(Stored data entries)

^^^^

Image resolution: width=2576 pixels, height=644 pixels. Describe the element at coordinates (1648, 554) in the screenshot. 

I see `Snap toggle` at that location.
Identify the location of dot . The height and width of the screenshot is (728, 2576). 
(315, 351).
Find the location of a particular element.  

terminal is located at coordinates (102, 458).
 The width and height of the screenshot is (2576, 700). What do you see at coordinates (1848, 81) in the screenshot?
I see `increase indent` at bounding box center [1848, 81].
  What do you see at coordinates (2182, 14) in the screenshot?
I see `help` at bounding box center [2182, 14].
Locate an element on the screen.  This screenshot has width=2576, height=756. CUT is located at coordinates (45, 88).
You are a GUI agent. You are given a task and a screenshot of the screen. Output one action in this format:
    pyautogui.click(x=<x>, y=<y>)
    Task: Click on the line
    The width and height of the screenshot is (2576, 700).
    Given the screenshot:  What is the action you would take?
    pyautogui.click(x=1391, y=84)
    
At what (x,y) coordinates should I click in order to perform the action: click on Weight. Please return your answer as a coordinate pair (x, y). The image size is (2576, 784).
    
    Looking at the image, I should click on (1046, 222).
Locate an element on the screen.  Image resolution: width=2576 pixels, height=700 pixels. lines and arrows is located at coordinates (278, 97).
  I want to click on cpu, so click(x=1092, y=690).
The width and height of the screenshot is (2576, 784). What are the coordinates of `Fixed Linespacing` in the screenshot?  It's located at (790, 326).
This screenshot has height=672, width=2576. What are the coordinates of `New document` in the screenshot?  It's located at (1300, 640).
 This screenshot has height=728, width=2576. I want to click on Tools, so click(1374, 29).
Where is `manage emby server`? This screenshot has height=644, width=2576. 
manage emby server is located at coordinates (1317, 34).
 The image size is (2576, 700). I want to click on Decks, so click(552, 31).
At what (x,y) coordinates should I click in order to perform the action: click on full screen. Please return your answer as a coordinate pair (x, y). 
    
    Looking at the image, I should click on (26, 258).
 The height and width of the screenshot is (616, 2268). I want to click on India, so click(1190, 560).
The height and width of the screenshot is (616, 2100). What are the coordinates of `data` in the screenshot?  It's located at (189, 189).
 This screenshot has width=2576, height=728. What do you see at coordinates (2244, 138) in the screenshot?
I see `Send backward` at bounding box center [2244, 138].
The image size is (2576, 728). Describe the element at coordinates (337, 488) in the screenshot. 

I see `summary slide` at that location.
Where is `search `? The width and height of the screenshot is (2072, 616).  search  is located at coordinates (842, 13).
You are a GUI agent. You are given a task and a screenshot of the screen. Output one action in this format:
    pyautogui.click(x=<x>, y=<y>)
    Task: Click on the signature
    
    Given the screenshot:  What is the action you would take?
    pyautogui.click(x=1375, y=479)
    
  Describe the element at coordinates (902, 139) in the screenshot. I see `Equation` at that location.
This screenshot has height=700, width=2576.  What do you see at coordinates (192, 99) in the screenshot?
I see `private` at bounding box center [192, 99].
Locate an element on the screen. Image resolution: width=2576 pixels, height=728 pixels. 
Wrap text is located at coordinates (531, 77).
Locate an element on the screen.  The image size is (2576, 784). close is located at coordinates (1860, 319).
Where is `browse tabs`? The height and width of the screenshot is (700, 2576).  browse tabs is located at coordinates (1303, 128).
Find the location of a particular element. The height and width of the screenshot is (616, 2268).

^^^^

Task to carry out: Arrange the lines above as a numbered list, omitting the blank lines.

Response to this exercise:
1. Image resolution: width=2576 pixels, height=644 pixels. Describe the element at coordinates (1648, 554) in the screenshot. 
2. I see `Snap toggle` at that location.
3. Identify the location of dot . The height and width of the screenshot is (728, 2576). 
4. (315, 351).
5. Find the location of a particular element.  
6. terminal is located at coordinates (102, 458).
7.  The width and height of the screenshot is (2576, 700). What do you see at coordinates (1848, 81) in the screenshot?
8. I see `increase indent` at bounding box center [1848, 81].
9.   What do you see at coordinates (2182, 14) in the screenshot?
10. I see `help` at bounding box center [2182, 14].
11. Locate an element on the screen.  This screenshot has width=2576, height=756. CUT is located at coordinates (45, 88).
12. You are a GUI agent. You are given a task and a screenshot of the screen. Output one action in this format:
13.     pyautogui.click(x=<x>, y=<y>)
14.     Task: Click on the line
15.     The width and height of the screenshot is (2576, 700).
16.     Given the screenshot:  What is the action you would take?
17.     pyautogui.click(x=1391, y=84)
18. At what (x,y) coordinates should I click in order to perform the action: click on Weight. Please return your answer as a coordinate pair (x, y). The image size is (2576, 784).
19.     Looking at the image, I should click on (1046, 222).
20. Locate an element on the screen.  Image resolution: width=2576 pixels, height=700 pixels. lines and arrows is located at coordinates (278, 97).
21.   I want to click on cpu, so click(x=1092, y=690).
22. The width and height of the screenshot is (2576, 784). What are the coordinates of `Fixed Linespacing` in the screenshot?  It's located at (790, 326).
23. This screenshot has height=672, width=2576. What are the coordinates of `New document` in the screenshot?  It's located at (1300, 640).
24.  This screenshot has height=728, width=2576. I want to click on Tools, so click(1374, 29).
25. Where is `manage emby server`? This screenshot has height=644, width=2576. 
26. manage emby server is located at coordinates (1317, 34).
27.  The image size is (2576, 700). I want to click on Decks, so click(552, 31).
28. At what (x,y) coordinates should I click in order to perform the action: click on full screen. Please return your answer as a coordinate pair (x, y). 
29.     Looking at the image, I should click on (26, 258).
30.  The height and width of the screenshot is (616, 2268). I want to click on India, so click(1190, 560).
31. The height and width of the screenshot is (616, 2100). What are the coordinates of `data` in the screenshot?  It's located at (189, 189).
32.  This screenshot has width=2576, height=728. What do you see at coordinates (2244, 138) in the screenshot?
33. I see `Send backward` at bounding box center [2244, 138].
34. The image size is (2576, 728). Describe the element at coordinates (337, 488) in the screenshot. 
35. I see `summary slide` at that location.
36. Where is `search `? The width and height of the screenshot is (2072, 616).  search  is located at coordinates (842, 13).
37. You are a GUI agent. You are given a task and a screenshot of the screen. Output one action in this format:
38.     pyautogui.click(x=<x>, y=<y>)
39.     Task: Click on the signature
40.     Given the screenshot:  What is the action you would take?
41.     pyautogui.click(x=1375, y=479)
42.   Describe the element at coordinates (902, 139) in the screenshot. I see `Equation` at that location.
43. This screenshot has height=700, width=2576.  What do you see at coordinates (192, 99) in the screenshot?
44. I see `private` at bounding box center [192, 99].
45. Locate an element on the screen. Image resolution: width=2576 pixels, height=728 pixels. 
46. Wrap text is located at coordinates (531, 77).
47. Locate an element on the screen.  The image size is (2576, 784). close is located at coordinates (1860, 319).
48. Where is `browse tabs`? The height and width of the screenshot is (700, 2576).  browse tabs is located at coordinates (1303, 128).
49. Find the location of a particular element. The height and width of the screenshot is (616, 2268).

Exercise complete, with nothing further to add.